We, I think, are fast approaching some revelatory time. Doomsday is, historically, a shaky bet, so I won’t proffer that, but some cult somehwere could probably supply me with a word for the first-phase aspect of it, a kind of pre-emptive checking in.
We are living in the wettest drought that ever was. I am so wet – so wet! Not since Noah took a shine to living among animals have people been this wet.
(Although, biblically, weren’t they all also dead? Genetics would indicate otherwise but, when it comes to the bible, it would seem there is a lot genetics doesn’t know.)
Not only am I wet, but I am freezing, and the heating is on, and it is MAY. Seriously.
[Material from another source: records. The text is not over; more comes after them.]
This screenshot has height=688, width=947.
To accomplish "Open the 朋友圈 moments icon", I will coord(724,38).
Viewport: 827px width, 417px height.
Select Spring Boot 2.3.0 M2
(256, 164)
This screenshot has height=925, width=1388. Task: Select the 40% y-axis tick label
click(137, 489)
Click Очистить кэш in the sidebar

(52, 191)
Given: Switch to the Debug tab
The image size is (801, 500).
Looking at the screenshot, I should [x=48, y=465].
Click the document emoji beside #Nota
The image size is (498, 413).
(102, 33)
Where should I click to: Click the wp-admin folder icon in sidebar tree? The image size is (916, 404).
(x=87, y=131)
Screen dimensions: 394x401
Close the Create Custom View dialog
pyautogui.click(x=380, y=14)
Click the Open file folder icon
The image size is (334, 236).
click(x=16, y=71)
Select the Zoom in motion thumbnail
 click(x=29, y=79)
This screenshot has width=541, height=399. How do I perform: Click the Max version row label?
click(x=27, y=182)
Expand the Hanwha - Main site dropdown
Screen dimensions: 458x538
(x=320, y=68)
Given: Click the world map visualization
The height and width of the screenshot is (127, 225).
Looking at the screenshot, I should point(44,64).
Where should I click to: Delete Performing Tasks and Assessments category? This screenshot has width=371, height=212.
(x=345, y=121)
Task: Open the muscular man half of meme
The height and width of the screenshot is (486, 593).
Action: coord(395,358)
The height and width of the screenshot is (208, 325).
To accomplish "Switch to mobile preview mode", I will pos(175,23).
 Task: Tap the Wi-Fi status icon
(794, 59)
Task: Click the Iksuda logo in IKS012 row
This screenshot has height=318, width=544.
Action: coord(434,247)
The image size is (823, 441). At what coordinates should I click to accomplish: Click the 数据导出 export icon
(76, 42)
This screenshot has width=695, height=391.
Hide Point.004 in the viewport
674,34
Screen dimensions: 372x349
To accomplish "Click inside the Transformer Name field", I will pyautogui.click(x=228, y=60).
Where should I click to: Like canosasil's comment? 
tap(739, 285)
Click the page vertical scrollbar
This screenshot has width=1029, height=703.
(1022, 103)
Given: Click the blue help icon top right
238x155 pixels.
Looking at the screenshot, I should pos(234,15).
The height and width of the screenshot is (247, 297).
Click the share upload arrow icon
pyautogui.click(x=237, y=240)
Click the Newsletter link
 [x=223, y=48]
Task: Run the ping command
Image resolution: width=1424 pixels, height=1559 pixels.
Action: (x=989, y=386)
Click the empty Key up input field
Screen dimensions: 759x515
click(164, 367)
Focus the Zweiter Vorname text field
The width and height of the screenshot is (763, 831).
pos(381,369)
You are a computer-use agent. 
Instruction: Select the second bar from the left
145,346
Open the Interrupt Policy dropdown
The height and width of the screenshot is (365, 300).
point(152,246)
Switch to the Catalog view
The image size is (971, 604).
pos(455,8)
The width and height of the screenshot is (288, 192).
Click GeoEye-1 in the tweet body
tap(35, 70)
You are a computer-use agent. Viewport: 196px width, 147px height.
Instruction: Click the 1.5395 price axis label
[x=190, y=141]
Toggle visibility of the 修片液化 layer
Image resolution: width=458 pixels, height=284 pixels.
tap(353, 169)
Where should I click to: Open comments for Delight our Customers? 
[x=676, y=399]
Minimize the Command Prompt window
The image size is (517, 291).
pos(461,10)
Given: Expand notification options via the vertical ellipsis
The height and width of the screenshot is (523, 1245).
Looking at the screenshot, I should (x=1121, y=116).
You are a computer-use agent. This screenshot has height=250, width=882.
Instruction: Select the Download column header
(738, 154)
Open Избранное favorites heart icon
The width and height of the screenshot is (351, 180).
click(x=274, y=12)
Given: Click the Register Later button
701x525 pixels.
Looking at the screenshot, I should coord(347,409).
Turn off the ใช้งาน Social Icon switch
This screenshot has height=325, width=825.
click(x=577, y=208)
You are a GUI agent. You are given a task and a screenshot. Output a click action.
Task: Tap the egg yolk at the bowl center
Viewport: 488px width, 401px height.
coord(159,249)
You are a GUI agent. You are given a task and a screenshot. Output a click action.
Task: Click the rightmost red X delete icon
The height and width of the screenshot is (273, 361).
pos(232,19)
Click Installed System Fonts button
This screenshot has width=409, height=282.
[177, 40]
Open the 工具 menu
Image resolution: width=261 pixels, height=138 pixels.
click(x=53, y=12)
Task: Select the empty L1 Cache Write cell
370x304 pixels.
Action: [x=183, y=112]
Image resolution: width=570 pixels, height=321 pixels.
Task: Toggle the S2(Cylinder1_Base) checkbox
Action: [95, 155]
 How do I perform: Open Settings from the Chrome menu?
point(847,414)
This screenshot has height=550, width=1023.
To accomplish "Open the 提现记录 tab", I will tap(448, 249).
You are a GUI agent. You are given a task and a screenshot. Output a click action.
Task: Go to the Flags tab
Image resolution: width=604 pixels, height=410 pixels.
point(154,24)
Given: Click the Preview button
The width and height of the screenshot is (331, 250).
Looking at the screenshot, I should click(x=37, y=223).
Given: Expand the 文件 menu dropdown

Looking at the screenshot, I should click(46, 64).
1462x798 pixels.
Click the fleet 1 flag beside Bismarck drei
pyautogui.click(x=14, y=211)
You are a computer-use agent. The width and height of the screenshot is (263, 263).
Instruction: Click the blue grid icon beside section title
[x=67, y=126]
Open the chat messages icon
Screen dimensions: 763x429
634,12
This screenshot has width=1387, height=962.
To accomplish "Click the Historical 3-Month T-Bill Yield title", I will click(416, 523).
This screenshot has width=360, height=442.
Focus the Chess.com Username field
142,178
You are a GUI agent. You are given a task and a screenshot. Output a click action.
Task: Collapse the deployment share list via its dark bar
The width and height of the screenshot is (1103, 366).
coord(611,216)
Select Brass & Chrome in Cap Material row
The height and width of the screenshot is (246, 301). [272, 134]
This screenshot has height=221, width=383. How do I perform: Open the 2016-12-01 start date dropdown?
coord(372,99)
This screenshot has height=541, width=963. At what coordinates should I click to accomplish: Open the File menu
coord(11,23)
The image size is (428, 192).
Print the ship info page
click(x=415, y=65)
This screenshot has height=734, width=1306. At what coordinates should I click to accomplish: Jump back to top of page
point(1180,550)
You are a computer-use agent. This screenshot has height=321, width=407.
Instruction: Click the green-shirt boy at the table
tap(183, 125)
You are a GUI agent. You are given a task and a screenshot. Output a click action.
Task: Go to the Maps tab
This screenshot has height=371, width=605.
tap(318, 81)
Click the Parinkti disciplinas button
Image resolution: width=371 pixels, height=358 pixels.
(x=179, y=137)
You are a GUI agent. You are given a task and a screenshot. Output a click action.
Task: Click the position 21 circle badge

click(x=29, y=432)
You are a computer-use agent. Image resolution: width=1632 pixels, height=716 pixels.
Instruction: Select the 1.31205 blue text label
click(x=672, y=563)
Eclogues and other pastoral guidance materials dictate that May is for, essentially, admiring flowers and fornicating, and I am instead attempting to walk the fine line between drinking enough hot tea to stay alive and sufficiently little that I don’t have to brave the freezing bathroom to pee every fifteen minutes.
Also I have painted my nails with an unexpectedly pricey neon nail varnish which I do not quite have the wryness to wear ironically and instead am sporting like a mum over-enthusiastically on a hen do for her daughter.
I am also remembering with pressing speed and humiliating accuracy that I find continuous prose of any length on any single topic terribly hard, and thus why I don’t spend more Saturdays trying to write novels.
So please count this procrastination, and allow me to return to a process where, for ever litre of tea drunk, I perhaps produce fifty words.